YANG HARUS DIKERJAKAN.
(1) Jawablah pertanyaan berikut berdasarkan teks bacaan.
(a) Apa nama mata kuliah yang tercantum?
(b) Siapa nama pengajar mata kuliah tersebut?
(c) Menurut paragraf, apa yang terutama harus dipersiapkan seakan kita akan berperang?
(2) Terjemahkan kalimat "Detik demi detik terasa cepat sekali waktu berputar." dari teks bacaan ke dalam bahasa Inggris.
(3) Lanjutkan kembali teks bacaan tentang perjuangan menghadapi tumpukan tugas, mulai setelah kalimat terakhirnya.

TEKS BACAAN.
----
We are simple, but no simple impact. Proudly Presents, PBI C 2012. Happy Reading!

Course: Writing and Composition 4

Instructor : Lala Bumela

This website created by : College student from The State Institute of Islamic Studies Syekh Nurjati Cirebon, The Dapartment of English Education 2012.


widgets

Senin, 24 Februari 2014

Class Review 3



            

Literacy Engineering In Our Country



             Detik demi detik terasa cepat sekali waktu berputar.  Tatkala sejenak ingin menikmati mentari, namun terasa itu hanya hal yang membuat waktu terbuang dengan percuma.  karena  ada sesuatu hal yang lebih penting daripada hal tersebut yaitu menorehkan tinta diatas putihnya kertas nan bersih.  Tumpukan tugas yang semakin banyak, beban yang semakin berat bagaikan seekor kepompong yang ingin cepat-cepat tumbuh besar dan menjadi seekor ulat dan titik sempurnanya yaitu manjadi kupu-kupu. Begitupun dengan perjuangan yang menginginkan semuanya tercapai.  Memang bear semua ini membutuhkan sebuah energi yang kuat dan membutuhkan stamina yang banyak.  Seakan kita akan berperang kita harus mempersiapkan terutama yaitu peralatan dan stamina yang full agar kita dapat mencapai kata menang.
----
Item kumpulan data tersimpan
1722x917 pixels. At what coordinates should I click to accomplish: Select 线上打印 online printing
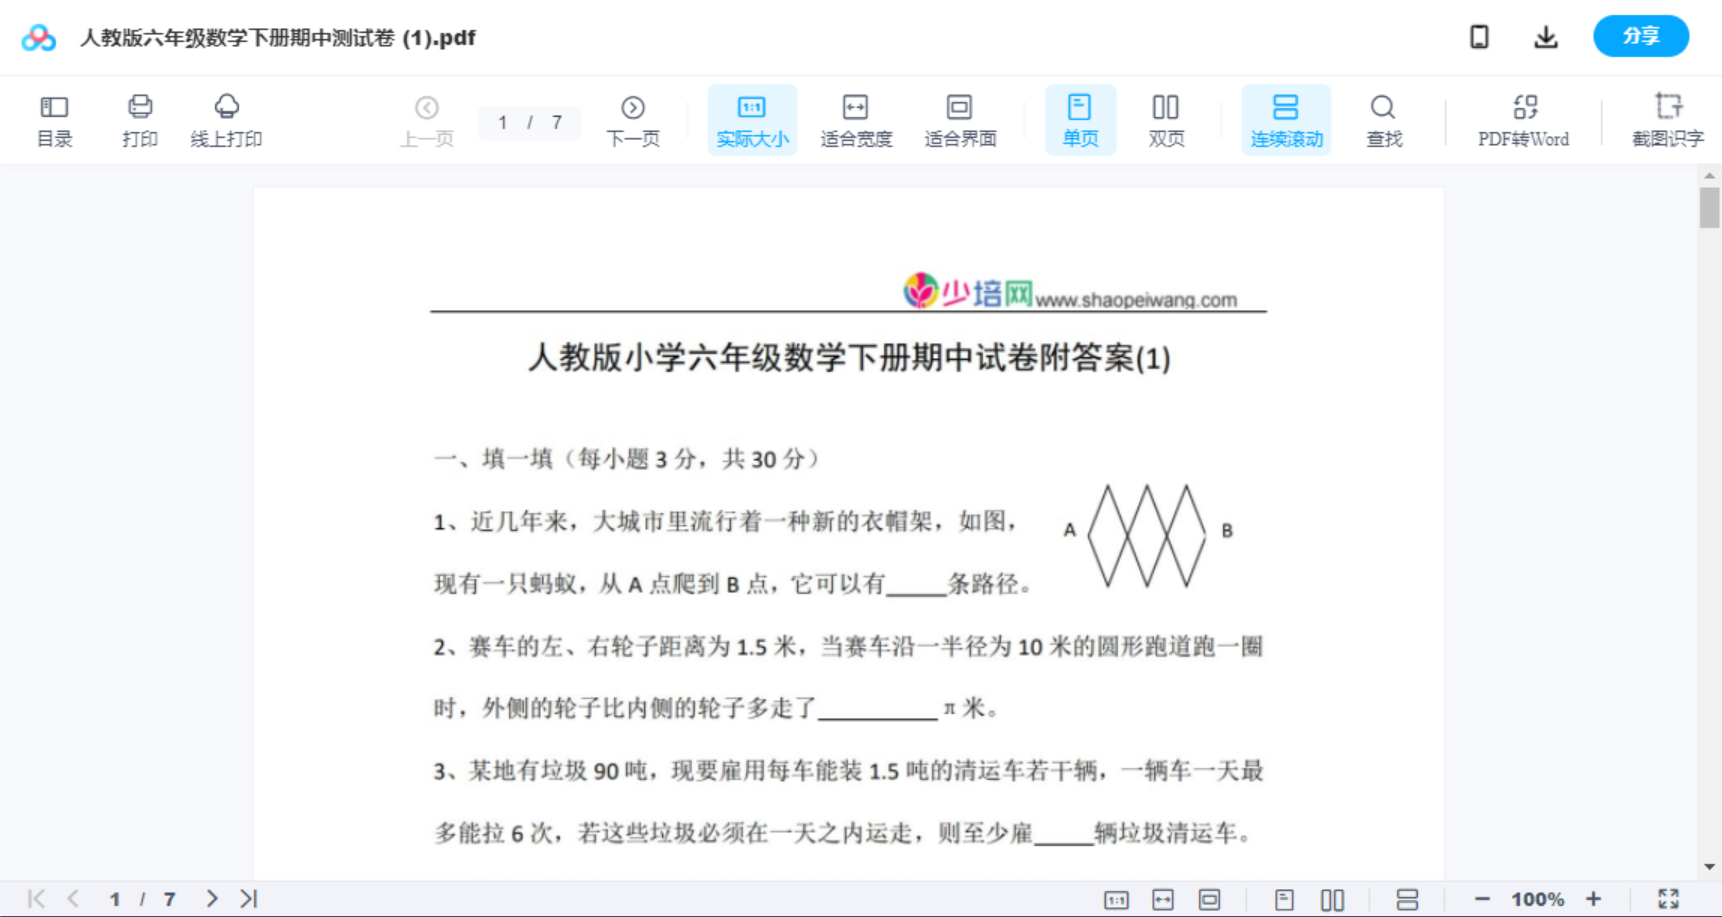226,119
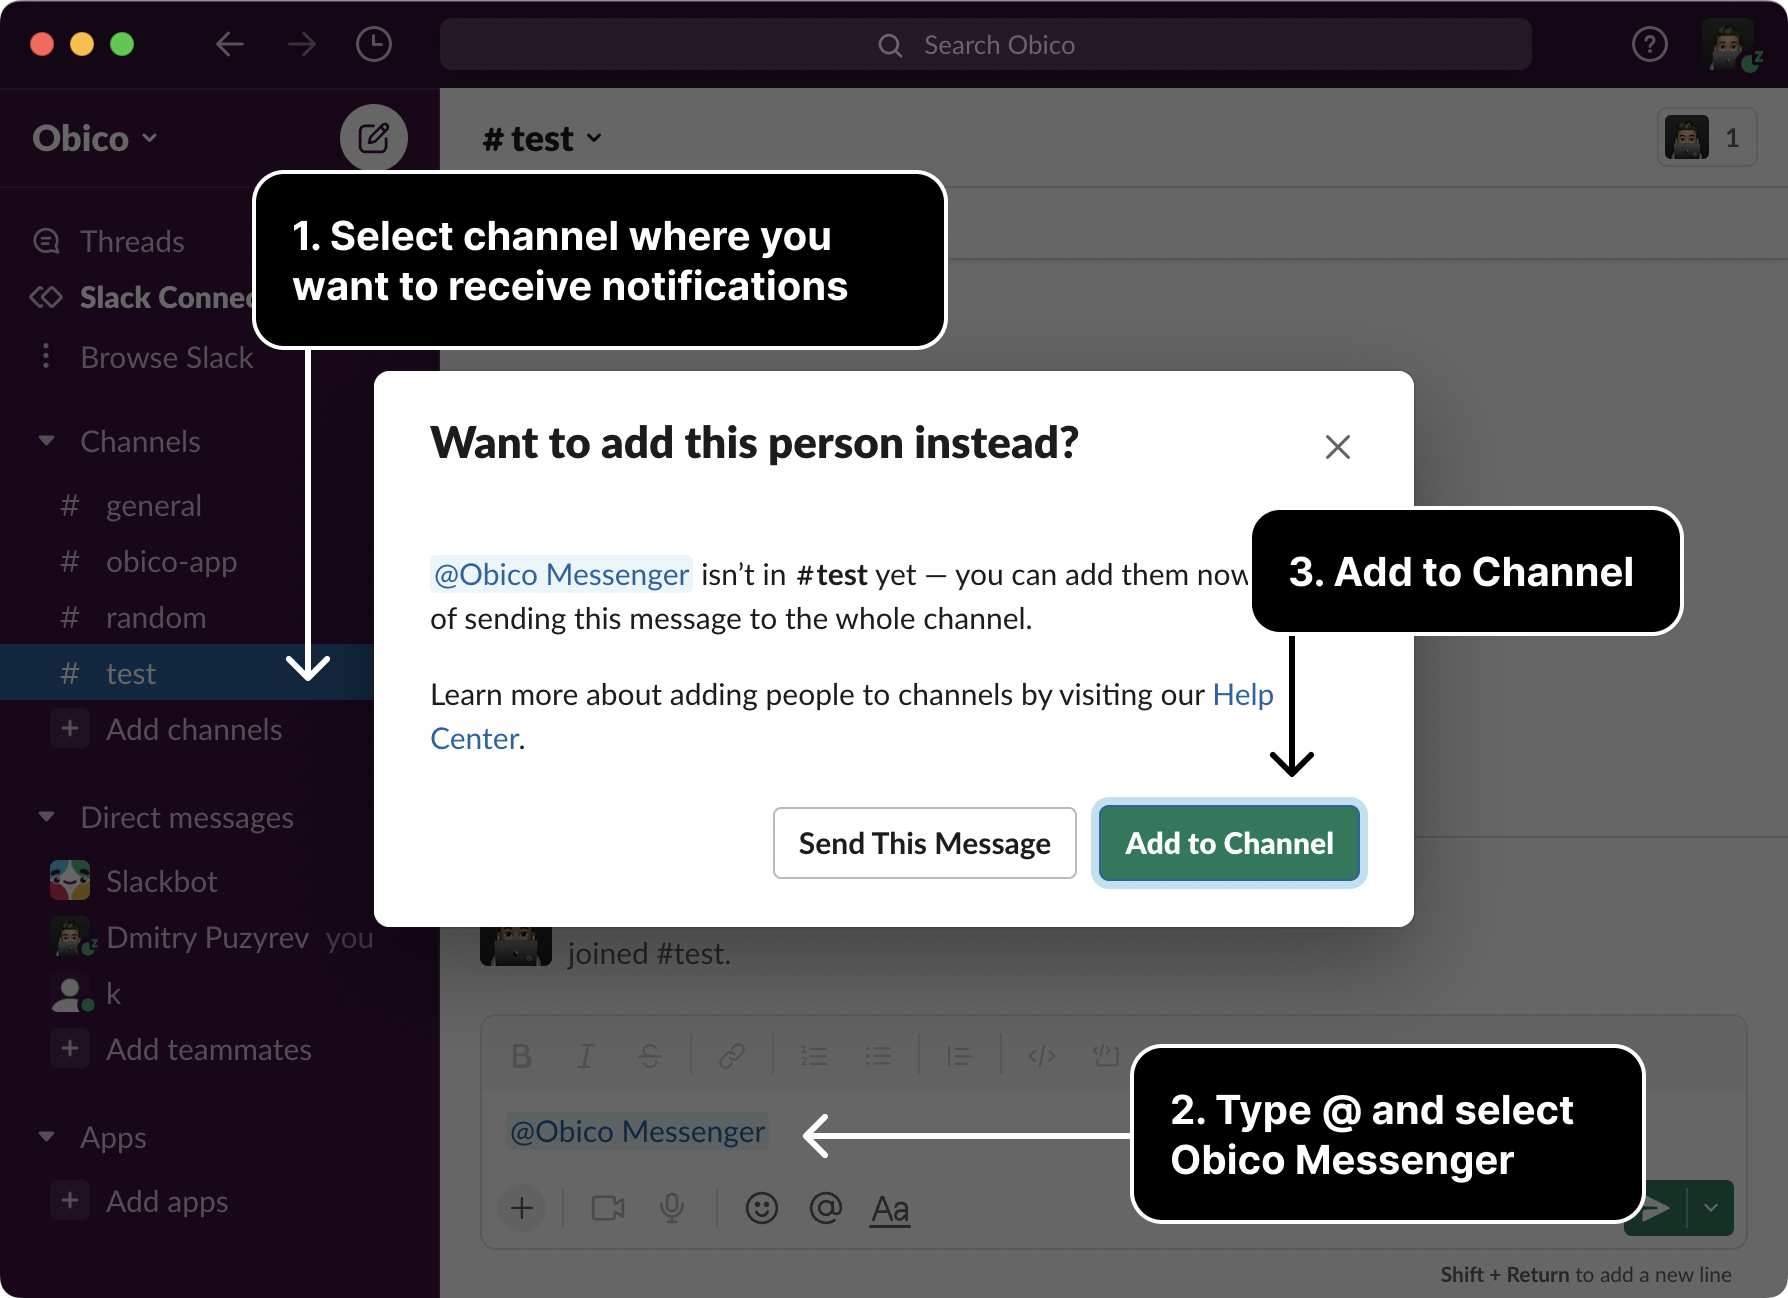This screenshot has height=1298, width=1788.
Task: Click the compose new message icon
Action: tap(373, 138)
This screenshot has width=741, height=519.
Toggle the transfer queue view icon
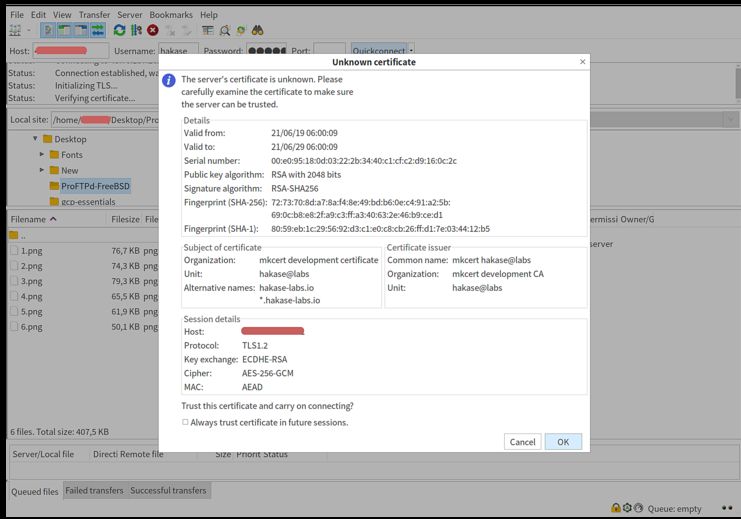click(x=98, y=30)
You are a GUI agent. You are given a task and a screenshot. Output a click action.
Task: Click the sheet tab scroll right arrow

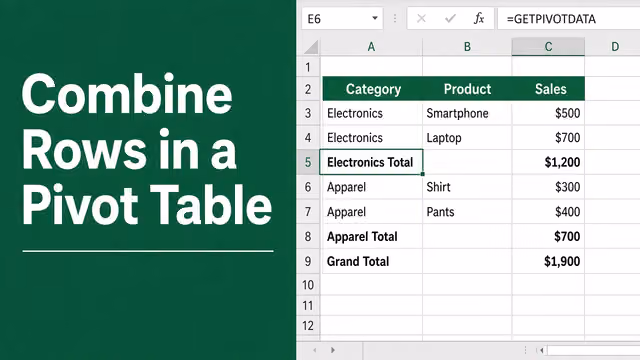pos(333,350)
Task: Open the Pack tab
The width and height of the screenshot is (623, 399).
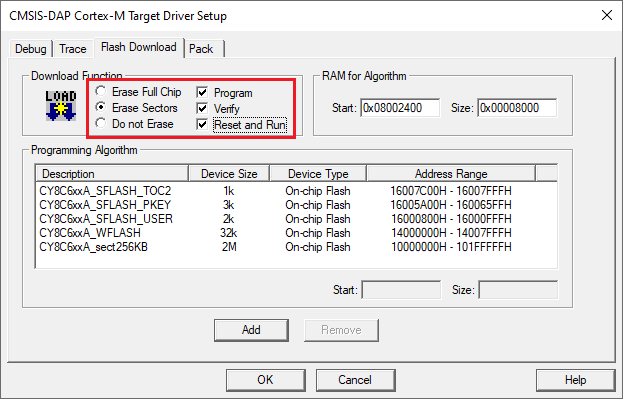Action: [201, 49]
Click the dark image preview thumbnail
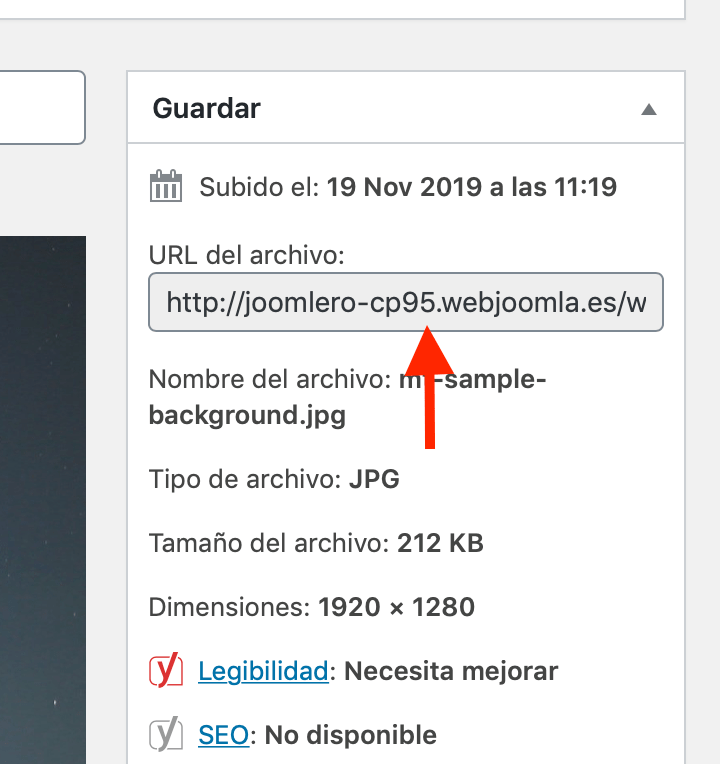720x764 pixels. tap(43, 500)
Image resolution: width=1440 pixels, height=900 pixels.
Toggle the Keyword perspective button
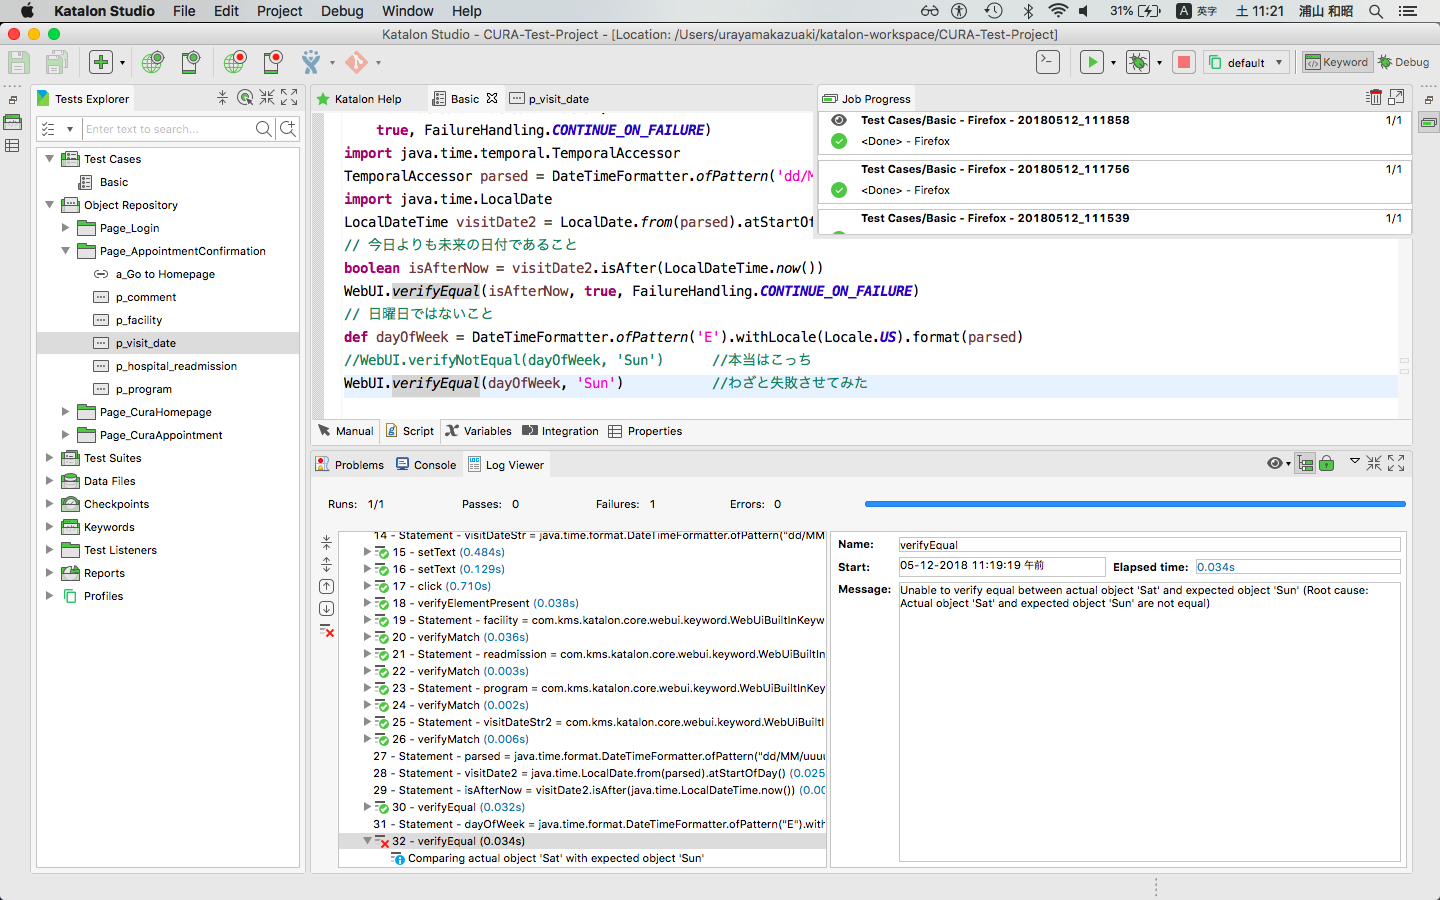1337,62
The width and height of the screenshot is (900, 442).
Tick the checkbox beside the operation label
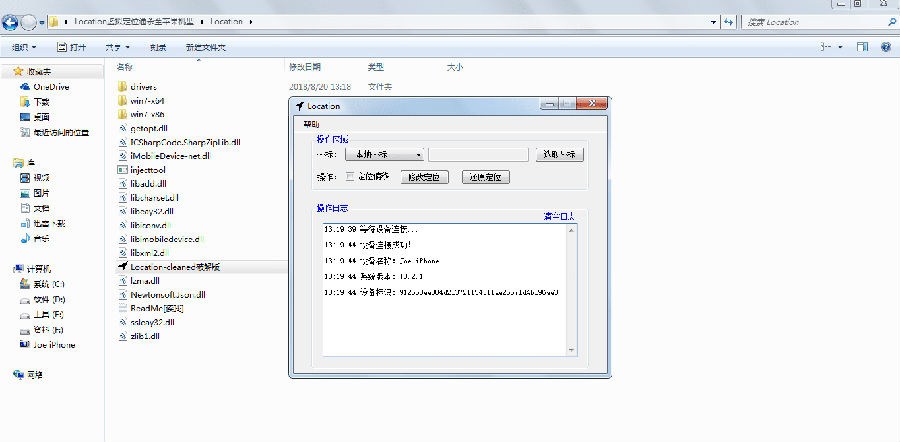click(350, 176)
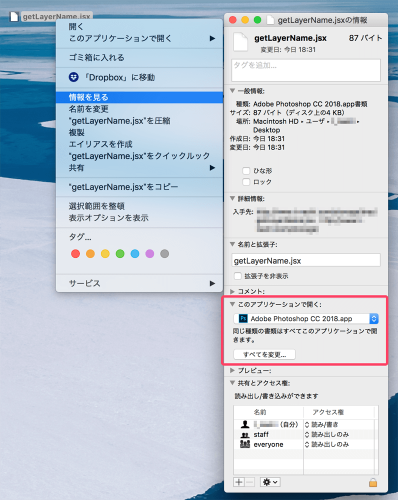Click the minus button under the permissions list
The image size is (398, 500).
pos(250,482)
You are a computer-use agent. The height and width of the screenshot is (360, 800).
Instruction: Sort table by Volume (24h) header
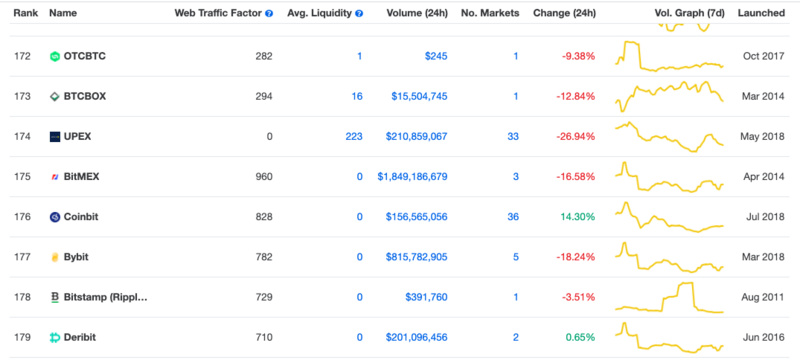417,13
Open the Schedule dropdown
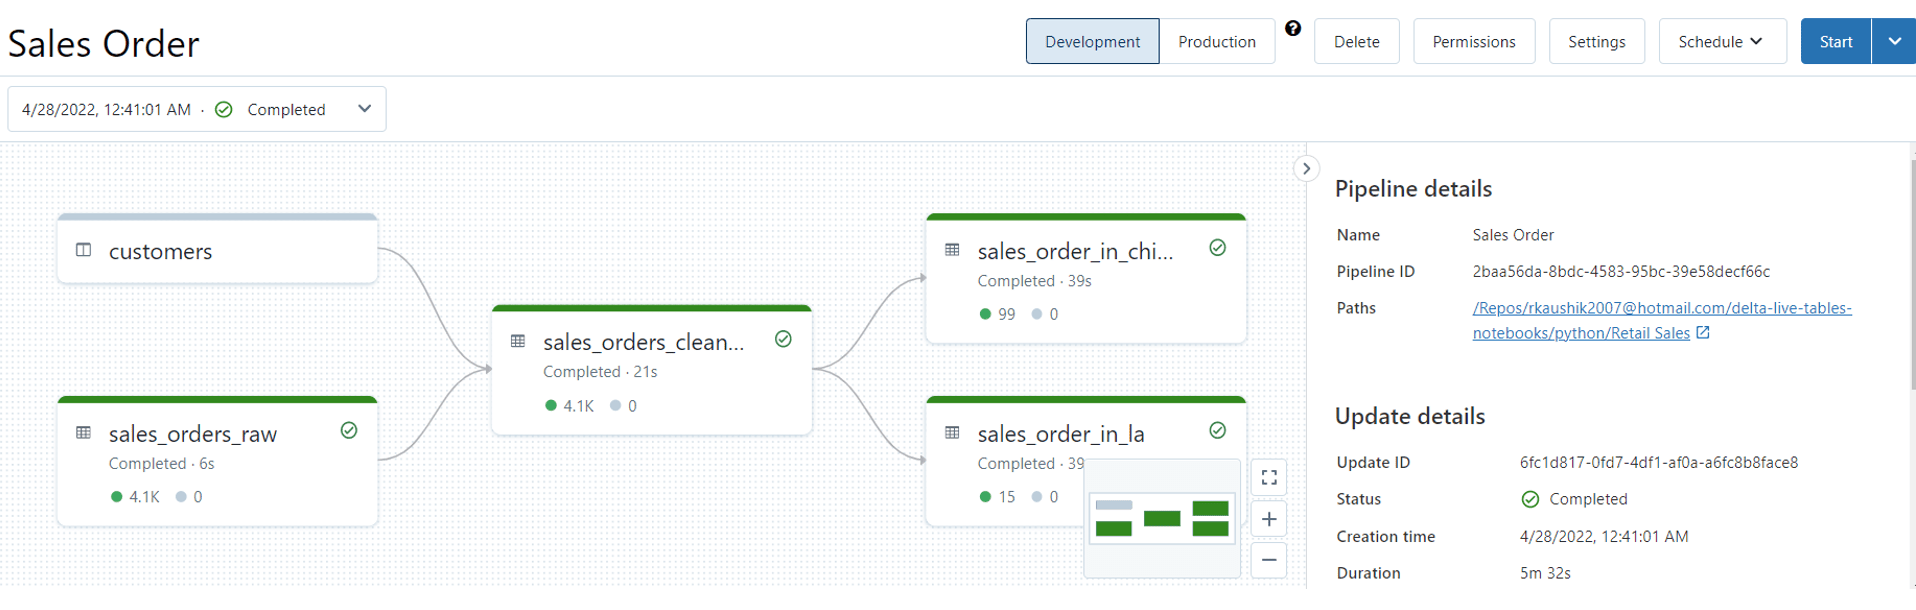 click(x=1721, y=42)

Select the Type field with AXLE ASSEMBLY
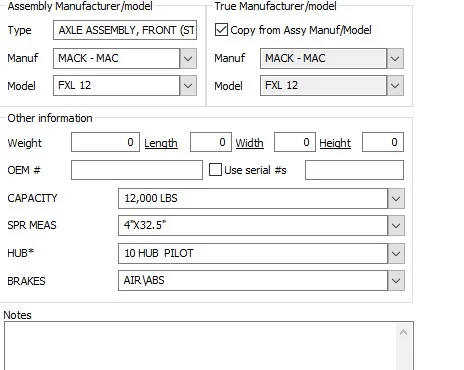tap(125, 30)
----
PEMBAHASAN SOAL.
(1)
(a) Writing and Composition 4
(b) Lala Bumela
(c) Peralatan dan stamina yang full

(2) Second by second, time feels as if it is turning very fast.

(3)
            Dari sanubari yang paling dalam tersirat suatu mimpi besar menjadi seorang penulis besar, agar karya ilmiah yang dibuat dapat dibaca dan dimanfaatkan oleh orang banyak.  Namun, sulit rasanya mengungkapkan walaupun satu kata.  Rasanya hati, dan pikiran ini tidak dapat bekerja sama dengan baik dan sempurna.  Namun sekarang adalah tiba dimana saatnya aku diwajibkan menulis tentang arti literasi.
            Literasi diartikan melek huruf, kemampuan baca tulis, kemelekwacanaan atau kecakapan dalam membaca dan menulis (Teale dan sulzby, 1986, Cooper, 1993: 6 Alwasilah, 2001).  Pengertian literasi berdasarkan konteks penggunaanya dinyatakan Baynham (1995: 9) bahwa literasi merupakan integrasi keterampilan menyimak, membaca, menulis, berbicara dan berpikir kritis.  James gee (1990) mengartikan literasi dari sudut pandang adeologis kewacanaan yang menyatakan bahwa literacy adalah “mastery of, or fluent control over, a secondary discorse.”   Dalam pemikiran demikian Gee menggunakan dasar pemikiran bahwa literasimeruapakan suatu keterampilan yang diambil seseorang dari kegiatan berfikir, berbicara, membaca, dan menulis.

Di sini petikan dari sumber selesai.